## TO DO
Locate each of the lines below that contains the word "Open", with case counting, and copy those lines out in full.

## MATERIAL FOR THE TASK
[START]

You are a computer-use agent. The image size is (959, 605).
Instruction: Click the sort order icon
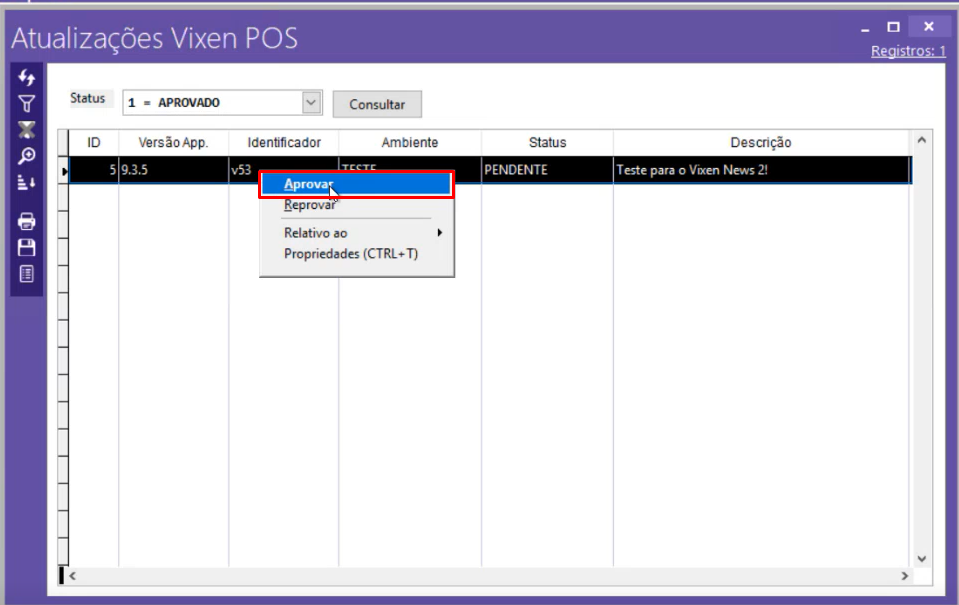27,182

[END]
[START]

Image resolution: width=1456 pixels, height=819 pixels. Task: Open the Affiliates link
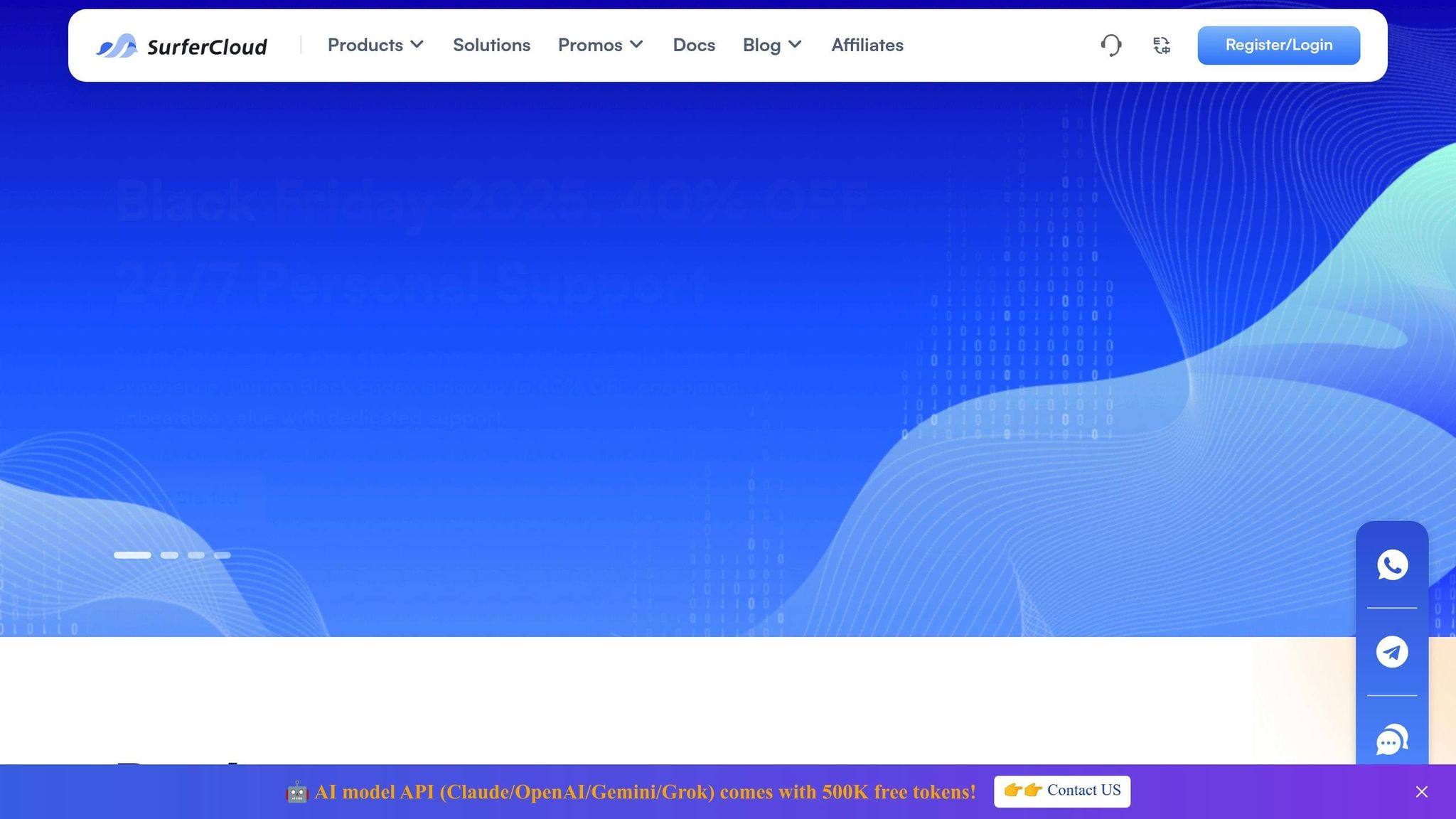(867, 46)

[END]

## OUTPUT BELOW
Image resolution: width=1456 pixels, height=819 pixels. Task: Open the Affiliates link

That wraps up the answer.